The green tool handle measures 3/4″ in diameter so I used a drill bit that size to cut holes in the end pieces.
Attach everything with deck screws (intended for outdoor projects). If the wood you are using is prone to splitting, drill pilot holes first.
For this trug, the sides sit on top of the bottom piece. Screw them together and then add the end pieces and insert the handle.
You can also add small screws to the handle to keep it in place.
In this next picture I had placed the newly built trug on the wheelbarrow to check it out. Can you see who also hopped onto it? The cat is very interested…
Chipmunk! I swear he inspects everything I do in the garden.
This next picture shows how the garden trug fits over the sides of the wheelbarrow.

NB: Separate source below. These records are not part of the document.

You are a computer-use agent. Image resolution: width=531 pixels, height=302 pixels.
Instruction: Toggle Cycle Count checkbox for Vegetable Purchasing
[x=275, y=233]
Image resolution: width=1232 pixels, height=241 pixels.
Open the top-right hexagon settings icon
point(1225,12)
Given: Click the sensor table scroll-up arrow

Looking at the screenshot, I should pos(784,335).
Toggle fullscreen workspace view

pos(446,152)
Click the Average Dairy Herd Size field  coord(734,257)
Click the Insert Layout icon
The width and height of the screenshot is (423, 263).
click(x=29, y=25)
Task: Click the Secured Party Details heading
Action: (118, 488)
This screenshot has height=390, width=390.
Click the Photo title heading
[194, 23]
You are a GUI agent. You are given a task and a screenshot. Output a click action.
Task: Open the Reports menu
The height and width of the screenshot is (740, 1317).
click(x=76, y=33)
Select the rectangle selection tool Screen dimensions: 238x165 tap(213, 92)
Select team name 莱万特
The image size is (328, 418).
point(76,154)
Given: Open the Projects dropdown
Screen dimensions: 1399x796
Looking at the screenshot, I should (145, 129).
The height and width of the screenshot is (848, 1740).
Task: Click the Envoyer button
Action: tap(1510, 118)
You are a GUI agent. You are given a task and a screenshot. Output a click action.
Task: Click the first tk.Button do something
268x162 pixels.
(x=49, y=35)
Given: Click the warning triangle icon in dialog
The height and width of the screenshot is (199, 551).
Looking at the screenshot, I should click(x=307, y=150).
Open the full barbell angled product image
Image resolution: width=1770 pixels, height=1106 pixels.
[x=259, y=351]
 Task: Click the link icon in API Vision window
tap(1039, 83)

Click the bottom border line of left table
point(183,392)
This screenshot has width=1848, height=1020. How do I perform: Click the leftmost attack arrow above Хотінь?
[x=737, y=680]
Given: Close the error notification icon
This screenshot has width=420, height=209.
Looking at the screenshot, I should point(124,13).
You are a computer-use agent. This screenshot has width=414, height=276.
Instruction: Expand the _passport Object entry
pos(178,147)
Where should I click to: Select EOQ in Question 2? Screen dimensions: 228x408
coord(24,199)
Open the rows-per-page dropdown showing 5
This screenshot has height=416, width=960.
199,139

This next picture shows my favourite new accessory for the trug: the portable phone holder/protector/speaker. It keeps the phone safe and amplifies sound at just the right volume (so the neighbours can’t hear it but I can).
Serendipity made a guest appearance: my garden twine fit perfectly on the handle. You would think I had planned it but I didn’t. I just got lucky.
I added a few hooks for scissors and my favourite gardening hand tools.
I use twine all the time in the garden for tasks like tying peas, beans, tomatoes, and other vines. I really love how easy this is to use.
When the trug is on the wheelbarrow, there’s still lots of room for cargo.
And, when it’s not in use, it makes a lovely planter.